## Exercise directions
Repeat the listing word for word, starting at its first line and ending at the line that contains "pyautogui.click(x=101, y=169)", with both ends included and nothing else.

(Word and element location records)
'''

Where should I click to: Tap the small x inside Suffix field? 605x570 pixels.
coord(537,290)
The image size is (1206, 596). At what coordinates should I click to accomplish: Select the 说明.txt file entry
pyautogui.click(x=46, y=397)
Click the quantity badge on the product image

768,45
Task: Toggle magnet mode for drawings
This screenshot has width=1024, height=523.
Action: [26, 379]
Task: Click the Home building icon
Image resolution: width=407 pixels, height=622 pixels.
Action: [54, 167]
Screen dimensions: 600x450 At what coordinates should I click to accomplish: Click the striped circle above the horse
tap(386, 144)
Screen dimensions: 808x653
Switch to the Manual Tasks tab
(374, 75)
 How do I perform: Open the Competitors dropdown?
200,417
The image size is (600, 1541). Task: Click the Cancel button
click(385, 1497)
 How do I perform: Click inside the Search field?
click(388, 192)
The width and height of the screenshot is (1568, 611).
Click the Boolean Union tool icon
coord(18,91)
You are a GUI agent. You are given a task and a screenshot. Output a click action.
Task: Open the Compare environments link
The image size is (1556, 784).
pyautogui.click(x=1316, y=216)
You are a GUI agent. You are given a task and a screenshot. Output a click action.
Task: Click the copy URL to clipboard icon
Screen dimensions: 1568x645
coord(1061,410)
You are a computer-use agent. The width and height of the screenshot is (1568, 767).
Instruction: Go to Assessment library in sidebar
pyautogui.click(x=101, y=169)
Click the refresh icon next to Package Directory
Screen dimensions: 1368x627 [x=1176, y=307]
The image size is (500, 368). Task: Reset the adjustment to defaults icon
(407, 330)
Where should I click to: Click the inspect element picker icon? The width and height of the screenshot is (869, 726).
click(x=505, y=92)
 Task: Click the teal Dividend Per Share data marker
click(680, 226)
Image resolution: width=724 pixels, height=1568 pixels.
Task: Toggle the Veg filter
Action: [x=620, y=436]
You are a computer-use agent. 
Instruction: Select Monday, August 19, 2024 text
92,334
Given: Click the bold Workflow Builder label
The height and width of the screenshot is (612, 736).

'''

## Written solution
Where should I click to: Tap the small x inside Suffix field? 605x570 pixels.
coord(537,290)
The image size is (1206, 596). At what coordinates should I click to accomplish: Select the 说明.txt file entry
pyautogui.click(x=46, y=397)
Click the quantity badge on the product image

768,45
Task: Toggle magnet mode for drawings
This screenshot has width=1024, height=523.
Action: [26, 379]
Task: Click the Home building icon
Image resolution: width=407 pixels, height=622 pixels.
Action: [54, 167]
Screen dimensions: 600x450 At what coordinates should I click to accomplish: Click the striped circle above the horse
tap(386, 144)
Screen dimensions: 808x653
Switch to the Manual Tasks tab
(374, 75)
 How do I perform: Open the Competitors dropdown?
200,417
The image size is (600, 1541). Task: Click the Cancel button
click(385, 1497)
 How do I perform: Click inside the Search field?
click(388, 192)
The width and height of the screenshot is (1568, 611).
Click the Boolean Union tool icon
coord(18,91)
You are a GUI agent. You are given a task and a screenshot. Output a click action.
Task: Open the Compare environments link
The image size is (1556, 784).
pyautogui.click(x=1316, y=216)
You are a GUI agent. You are given a task and a screenshot. Output a click action.
Task: Click the copy URL to clipboard icon
Screen dimensions: 1568x645
coord(1061,410)
You are a computer-use agent. The width and height of the screenshot is (1568, 767).
Instruction: Go to Assessment library in sidebar
pyautogui.click(x=101, y=169)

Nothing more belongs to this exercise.